I've done all the necessary bits and now I get to drawing up my histogram and it looks nothing like its supposed to! There's no peak or humps - it just starts at the top and slopes downward to flatten out at the bottom!

The scripts for running Jellyfish were as follows:

jellyfish count -t 8 -C -m 19 -s 5G -o filename.jf read.fastq
jellyfish dump filename.jf > filename.fa
jellyfish histo -o filename.histo filename.jf


My Kmer value of 19 comes from values obtained by running KmerGenie.

I dumped the histo file into Excel to take a look at the histogram.

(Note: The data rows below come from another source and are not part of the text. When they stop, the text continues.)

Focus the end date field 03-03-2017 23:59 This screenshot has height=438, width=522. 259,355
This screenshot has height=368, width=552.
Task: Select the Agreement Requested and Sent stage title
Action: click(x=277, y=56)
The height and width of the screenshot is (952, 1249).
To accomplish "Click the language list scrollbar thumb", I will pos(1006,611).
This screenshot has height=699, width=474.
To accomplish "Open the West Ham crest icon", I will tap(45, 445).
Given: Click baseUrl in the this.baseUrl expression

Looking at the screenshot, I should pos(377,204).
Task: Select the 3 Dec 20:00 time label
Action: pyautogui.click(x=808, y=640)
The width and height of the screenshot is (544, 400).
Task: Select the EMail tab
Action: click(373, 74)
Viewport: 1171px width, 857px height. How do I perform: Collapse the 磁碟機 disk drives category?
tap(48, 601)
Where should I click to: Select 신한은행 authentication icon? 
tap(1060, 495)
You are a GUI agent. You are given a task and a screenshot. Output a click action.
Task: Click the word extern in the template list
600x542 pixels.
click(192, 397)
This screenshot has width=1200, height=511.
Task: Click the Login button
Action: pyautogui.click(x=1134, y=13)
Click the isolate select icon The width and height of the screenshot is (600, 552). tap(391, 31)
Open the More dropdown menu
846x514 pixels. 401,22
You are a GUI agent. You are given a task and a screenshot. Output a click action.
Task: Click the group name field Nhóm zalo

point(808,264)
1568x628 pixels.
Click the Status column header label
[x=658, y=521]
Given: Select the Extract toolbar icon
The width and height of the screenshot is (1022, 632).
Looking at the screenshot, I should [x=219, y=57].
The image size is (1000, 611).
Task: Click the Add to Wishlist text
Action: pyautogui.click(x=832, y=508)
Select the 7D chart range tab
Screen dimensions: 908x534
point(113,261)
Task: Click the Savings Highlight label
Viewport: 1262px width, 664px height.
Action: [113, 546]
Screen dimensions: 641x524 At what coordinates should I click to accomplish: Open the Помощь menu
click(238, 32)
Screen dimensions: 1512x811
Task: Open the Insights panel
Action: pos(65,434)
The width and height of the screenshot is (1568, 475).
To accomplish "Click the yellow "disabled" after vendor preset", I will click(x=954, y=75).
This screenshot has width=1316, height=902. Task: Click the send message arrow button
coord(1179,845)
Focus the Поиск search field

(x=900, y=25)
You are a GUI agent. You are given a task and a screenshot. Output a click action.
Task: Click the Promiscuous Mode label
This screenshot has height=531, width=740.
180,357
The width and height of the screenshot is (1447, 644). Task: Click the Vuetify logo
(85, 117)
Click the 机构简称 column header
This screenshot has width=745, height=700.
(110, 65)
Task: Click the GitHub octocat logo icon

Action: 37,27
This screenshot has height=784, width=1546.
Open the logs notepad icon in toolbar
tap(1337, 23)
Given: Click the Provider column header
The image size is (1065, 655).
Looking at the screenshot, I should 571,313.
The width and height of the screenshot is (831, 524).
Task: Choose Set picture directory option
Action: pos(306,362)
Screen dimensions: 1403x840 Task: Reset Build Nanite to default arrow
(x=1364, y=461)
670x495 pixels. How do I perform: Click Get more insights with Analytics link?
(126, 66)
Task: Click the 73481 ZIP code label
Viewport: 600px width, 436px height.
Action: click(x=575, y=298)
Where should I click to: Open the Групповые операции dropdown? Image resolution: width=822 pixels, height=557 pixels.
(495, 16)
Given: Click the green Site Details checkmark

Can anyone spot a problem, or has encountered this before? Am I using the wrong Kmer size? Or is there an underlying problem with my sequencing data?

Anandi

kmer genome-size next-gen • 3.9k views
1
Entering edit mode

I think you meant to link to an image.

1
Entering edit mode
8.4 years ago

See this nice writeup that covers genome size estimation among other things: https://banana-slug.soe.ucsc.edu/bioinformatic_tools:jellyfish

0
Entering edit mode

Thanks Matt. That IS a very useful site. I've taken a look.

I tried attaching an image but couldn't figure out how. The main problem is that my histogram's shape does not lend itself to genome size estimation at all. You can describe the graph as "monotonically descending, exponential decay kmer histogram"!

I'm trying to generate histograms from some different kmer sizes now...

0
Entering edit mode

Histograms might not be a great idea if you are binning the data at all. Try plotting a density or just plotting lines between points. You might be missing your peak if you're binning say with a width of 5 or so.